Progressive Labor Party (United States)

Progressive Labor Party (United States)

The Progressive Labor Party (originally the Progressive Labor Movement and often referred to as PL) is a transnational communist party based primarily in the United States. It was formed in the fall of 1961 by members of the Communist Party USA (CPUSA) who felt that the Soviet Union had betrayed communism and become revisionist and state capitalist. Founders also felt that the CPUSA was adopting unforgivably reformist positions, such as peaceful coexistence, turning to electoral politics and hiding communist politics behind a veneer of reform-oriented causes.

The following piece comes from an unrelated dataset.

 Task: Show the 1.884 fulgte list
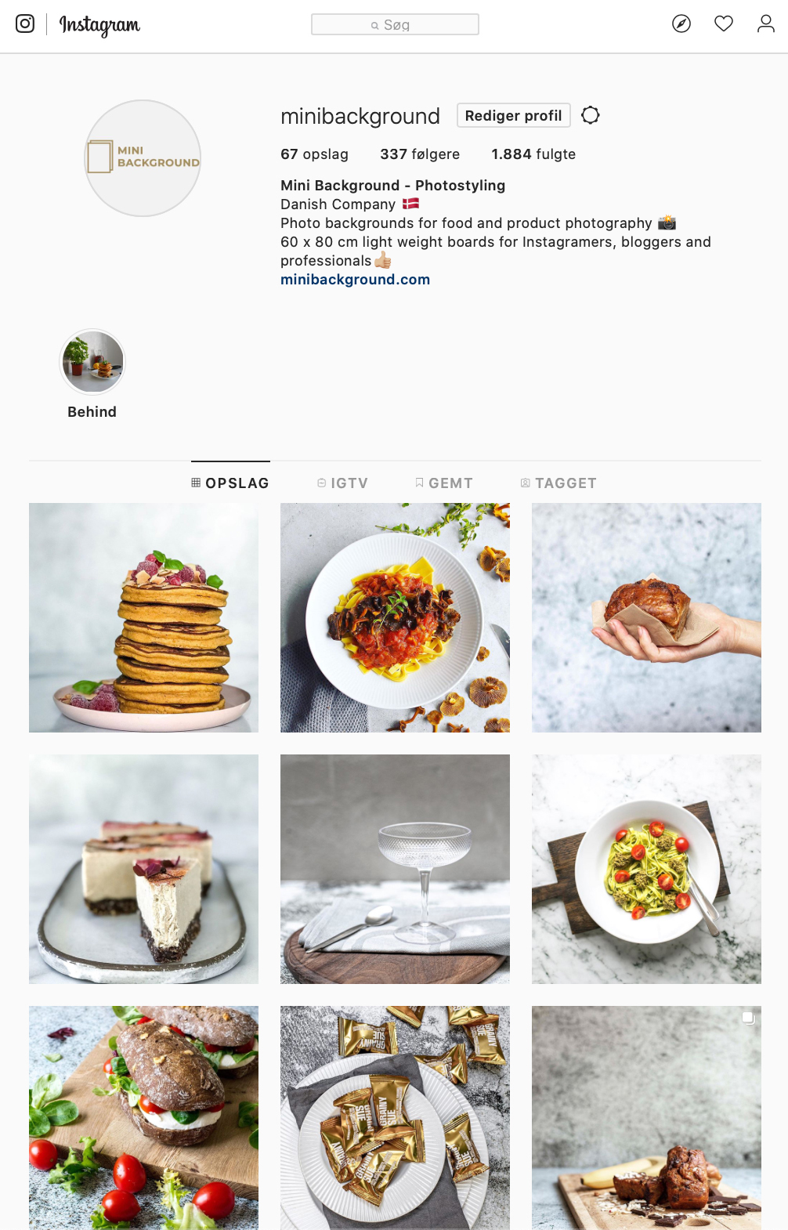pos(533,154)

The party advocates a "fight directly for communism" political stance that includes limited aspects of the dictatorship of the proletariat but virulently rejects the standard conception of the socialist economic transition-stage as a mistake of the 'old movement'. Its revolution would be followed immediately by a working class-ruled, moneyless society, with policy to be administered by hundreds of millions of workers through Party locals worldwide, coordinated through several tiers of membership meetings and forums. It hopes to recruit these numbers "before the revolution", a phrasing they use to provide contrast to what they say was the habit of past communist parties to recruit the mass of its members during and after their revolutions, the latter of which they consider a failed strategy. The party has also stated numerous times and in numerous contexts, mostly in regards to lesser evil, how "workers must never again share power with class enemies" the way they did during the original movement.

Accordingly, PLP's greatest point of pride is how much it considers itself to have evolved in a positive direction away from the old communist movement. It constantly criticizes many aspects of the history of communism, and also criticizes itself in relation to how closely current policies may resemble past failed ones, which it calls "right opportunism." While still taking cues from the past revolutionaries it admires, the party sees itself as being at the forefront of a new type of working class communist liberation that will truly carry the revolution through to fruition for the first time. It also espouses a unique approach to the issue of the Communist International, saying that instead of separate communist parties in each country, the revolutionary organization should be one monolithic, multiracial, cross-cultural PLP, with branches and collectives all over the globe.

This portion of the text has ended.